As part of the stress and emotion interview, patients' stress experiences were linked to the development of pain and other health conditions during their lives. Patients were then engaged in experiential exercises to express emotions, such as sadness or anger, related to their stressors.

In the intent-to-treat analysis, patients receiving the targeted interview showed significantly greater reductions in pain severity (P = .006); pain interference (P = .002); global psychological symptoms (P = .01); and specifically reduced depression (P = .03) and interpersonal activity (P = .02) at a six-week follow-up, compared to controls.

The authors noted that clinical observations and patient reports revealed significant unresolved issues, including victimization or conflict, in most patients receiving the interviews.

"In psychology and primary care, these patients are typically treated with general stress management and anxiety and depression treatment, but we think what's underlying these symptoms is something deeper," first author Maisa Ziadni, MS, from Wayne State University, told Medscape Medical News.

"We wanted to target issues such as adult victimization, conflicts, or shame-based secrets these patients may have," she said. "We know that suppressing these emotions leads to pain and fatigue so the interview model engages the patients to express these symptoms."

The study's findings underscore potential benefits in the expression-based model.

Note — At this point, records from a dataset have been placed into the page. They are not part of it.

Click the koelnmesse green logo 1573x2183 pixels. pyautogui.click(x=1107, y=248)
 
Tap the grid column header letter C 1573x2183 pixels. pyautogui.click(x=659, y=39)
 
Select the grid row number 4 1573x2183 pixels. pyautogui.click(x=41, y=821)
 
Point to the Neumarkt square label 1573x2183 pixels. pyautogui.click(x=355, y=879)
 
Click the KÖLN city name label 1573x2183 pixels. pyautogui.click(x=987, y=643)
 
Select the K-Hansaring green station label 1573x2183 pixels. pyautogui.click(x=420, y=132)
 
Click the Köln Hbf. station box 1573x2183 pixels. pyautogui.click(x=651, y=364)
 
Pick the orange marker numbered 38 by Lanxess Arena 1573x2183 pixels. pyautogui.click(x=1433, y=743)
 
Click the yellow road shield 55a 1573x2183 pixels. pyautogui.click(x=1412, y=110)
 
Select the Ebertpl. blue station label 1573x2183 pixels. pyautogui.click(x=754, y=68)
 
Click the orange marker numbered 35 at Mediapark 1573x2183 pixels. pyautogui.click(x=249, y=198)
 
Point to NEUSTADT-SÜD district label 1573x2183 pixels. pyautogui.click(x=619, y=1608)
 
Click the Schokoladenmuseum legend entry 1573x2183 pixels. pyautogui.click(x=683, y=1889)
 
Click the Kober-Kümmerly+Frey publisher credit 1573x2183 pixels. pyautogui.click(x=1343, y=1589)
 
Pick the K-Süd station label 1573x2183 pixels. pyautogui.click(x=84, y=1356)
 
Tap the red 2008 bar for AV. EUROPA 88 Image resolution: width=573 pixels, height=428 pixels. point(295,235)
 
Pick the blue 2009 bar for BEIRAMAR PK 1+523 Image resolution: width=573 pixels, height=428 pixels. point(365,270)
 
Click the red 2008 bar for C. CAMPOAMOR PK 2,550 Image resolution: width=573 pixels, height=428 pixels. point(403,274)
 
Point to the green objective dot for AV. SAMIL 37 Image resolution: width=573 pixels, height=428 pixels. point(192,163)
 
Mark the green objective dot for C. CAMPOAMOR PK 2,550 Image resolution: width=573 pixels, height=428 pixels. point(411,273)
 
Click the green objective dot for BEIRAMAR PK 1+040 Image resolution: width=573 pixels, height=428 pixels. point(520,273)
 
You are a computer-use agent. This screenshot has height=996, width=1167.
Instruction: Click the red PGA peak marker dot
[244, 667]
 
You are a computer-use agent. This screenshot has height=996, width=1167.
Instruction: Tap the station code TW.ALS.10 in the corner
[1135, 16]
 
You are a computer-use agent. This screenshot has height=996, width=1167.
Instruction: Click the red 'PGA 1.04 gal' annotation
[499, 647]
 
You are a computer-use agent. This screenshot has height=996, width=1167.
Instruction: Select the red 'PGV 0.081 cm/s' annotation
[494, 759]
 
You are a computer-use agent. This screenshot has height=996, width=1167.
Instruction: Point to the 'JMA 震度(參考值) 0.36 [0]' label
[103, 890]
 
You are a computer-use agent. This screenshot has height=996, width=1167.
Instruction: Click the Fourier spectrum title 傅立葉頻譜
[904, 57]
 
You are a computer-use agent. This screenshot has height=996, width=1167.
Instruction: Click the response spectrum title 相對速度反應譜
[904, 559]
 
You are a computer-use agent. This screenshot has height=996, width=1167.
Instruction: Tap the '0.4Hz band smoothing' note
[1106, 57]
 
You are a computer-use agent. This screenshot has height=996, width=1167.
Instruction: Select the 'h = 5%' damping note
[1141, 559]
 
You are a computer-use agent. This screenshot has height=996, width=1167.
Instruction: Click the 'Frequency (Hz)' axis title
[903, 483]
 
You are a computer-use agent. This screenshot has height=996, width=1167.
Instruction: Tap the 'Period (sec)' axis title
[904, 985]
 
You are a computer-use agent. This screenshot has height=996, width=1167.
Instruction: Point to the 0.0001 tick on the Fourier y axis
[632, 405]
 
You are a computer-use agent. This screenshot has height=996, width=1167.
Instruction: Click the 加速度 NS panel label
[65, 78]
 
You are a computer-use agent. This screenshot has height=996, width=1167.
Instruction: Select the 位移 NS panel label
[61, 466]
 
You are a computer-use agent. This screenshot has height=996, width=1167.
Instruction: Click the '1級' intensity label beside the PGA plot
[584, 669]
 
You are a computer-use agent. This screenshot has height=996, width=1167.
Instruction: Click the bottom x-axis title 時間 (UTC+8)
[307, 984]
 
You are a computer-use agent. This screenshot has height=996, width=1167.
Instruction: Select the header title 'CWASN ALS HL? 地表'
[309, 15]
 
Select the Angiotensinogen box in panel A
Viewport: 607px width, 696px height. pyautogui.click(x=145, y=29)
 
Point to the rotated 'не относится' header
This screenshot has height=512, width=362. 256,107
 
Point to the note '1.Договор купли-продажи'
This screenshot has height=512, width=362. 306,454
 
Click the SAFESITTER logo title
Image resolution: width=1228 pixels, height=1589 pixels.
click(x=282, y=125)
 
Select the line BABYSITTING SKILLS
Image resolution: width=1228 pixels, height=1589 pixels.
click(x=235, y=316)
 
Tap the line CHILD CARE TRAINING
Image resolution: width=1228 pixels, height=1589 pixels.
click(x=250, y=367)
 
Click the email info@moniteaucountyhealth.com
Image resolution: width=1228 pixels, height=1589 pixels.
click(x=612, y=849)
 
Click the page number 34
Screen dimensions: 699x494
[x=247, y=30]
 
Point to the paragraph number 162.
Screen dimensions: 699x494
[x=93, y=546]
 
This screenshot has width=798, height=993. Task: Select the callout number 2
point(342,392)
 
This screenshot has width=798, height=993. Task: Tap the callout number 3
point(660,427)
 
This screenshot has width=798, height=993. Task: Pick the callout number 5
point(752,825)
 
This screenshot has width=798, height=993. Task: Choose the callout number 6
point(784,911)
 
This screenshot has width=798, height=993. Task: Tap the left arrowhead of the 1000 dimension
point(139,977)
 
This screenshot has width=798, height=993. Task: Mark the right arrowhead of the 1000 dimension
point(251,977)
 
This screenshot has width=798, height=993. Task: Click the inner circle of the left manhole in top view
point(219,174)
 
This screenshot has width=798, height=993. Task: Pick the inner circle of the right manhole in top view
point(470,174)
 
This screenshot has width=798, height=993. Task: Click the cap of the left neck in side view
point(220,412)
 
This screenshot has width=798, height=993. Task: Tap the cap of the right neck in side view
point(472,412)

"We had powerful results," Ziadni said. "We found we were able to reduce pain severity, reduce pain interference, reduce depression and interpersonal sensitivity."

The authors added that, in general, participants seemed to appreciate the interview.

"Even though patients struggled to express their emotions, they were typically thankful for this interview opportunity," they said.

In a meta-analysis http://www.jpain.org/article/S1526-5900%2815%2900957-8/abstract published this month on motivational interviewing and chronic pain, researchers analyzed seven studies with 962 patients and found benefits in short-term adherence to chronic pain treatment, but with possible publication bias and unclear benefits in patient function and short term benefits.

Coauthor Louise Sharpe, University of Sydney, New South Wales, Australia, said the EAET approach appears to offer a unique perspective, but more needs to be known.

"The results look very encouraging for this new approach, particularly given what appears to be a large sample and well analyzed data, but on the basis of one trial, I would remain somewhat cautious," she told Medscape Medical News.

Patients with chronic pain and fibromyalgia do generally have a higher rate of trauma than people without chronic pain, and a well-administered CBT approach would address the trauma, she explained.

"The fact that the CBT did not affect function seems to lead to questions about the adequacy of the CBT provided."

"It is also unusual to have pain as a primary outcome. Although patients often want the pain to reduce, a standard CBT approach would not focus on pain, but rather reducing disability and improving mood-related consequences of pain.

"[In addition], I am not sure how they dealt with participants who had not experienced a trauma, it would be unusual if all had unless it was an inclusion criteria."

"Overall, even for the trauma group, I would have thought that the fact that only 33% felt much or very much improved meant that the approaches offered may not have been optimal."

Regarding the inclusion of patients, Dr Lumley noted that the researchers did not select only patients with a trauma history.  

"The EAET approach does not target only trauma, but also a range of unspoken or unexpressed feelings, emotional and relational conflicts, and shame-based struggles (secrets)," he said.

"Certainly there were patients in the trial without trauma histories, but there were few or none who had optimal emotional and relational health.  Almost everyone had some issues that they needed to work on (e.g., assertiveness, loss, intimacy)."

The PAST-FM study received funding from National Institutes of Health grant AR057808. The authors and Dr Sharpe have disclosed no relevant financial relationships.

American Pain Society (APS) 35th Annual Scientific Meeting. Abstracts 488 and 509. Presented May 13, 2016.